» Data records
=====

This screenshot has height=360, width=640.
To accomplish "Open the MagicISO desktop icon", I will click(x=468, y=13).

=====

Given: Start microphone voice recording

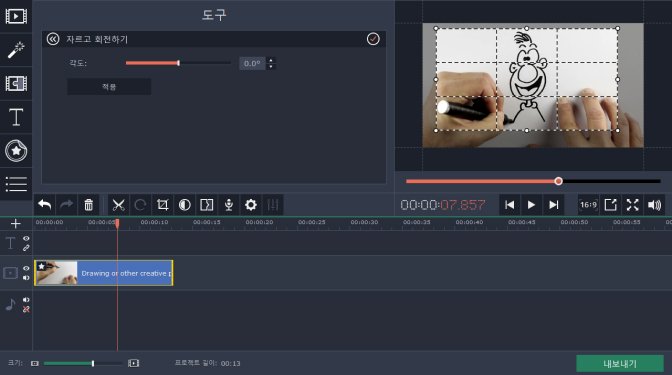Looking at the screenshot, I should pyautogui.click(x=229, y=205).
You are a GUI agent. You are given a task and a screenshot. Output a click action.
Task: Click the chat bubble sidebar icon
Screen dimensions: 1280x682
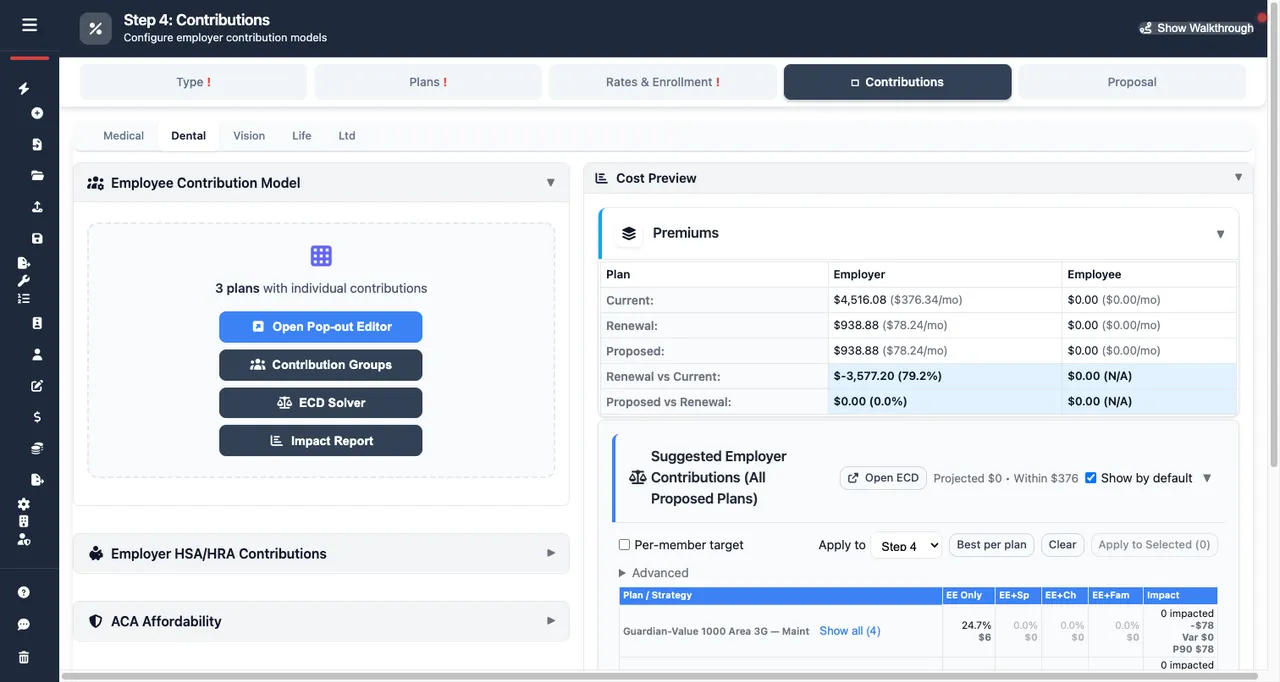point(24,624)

=====

» Exercise directions
Take every line above that includes the string "icon" and return it.

» Finished exercise
To accomplish "Open the MagicISO desktop icon", I will click(x=468, y=13).
Task: Click the chat bubble sidebar icon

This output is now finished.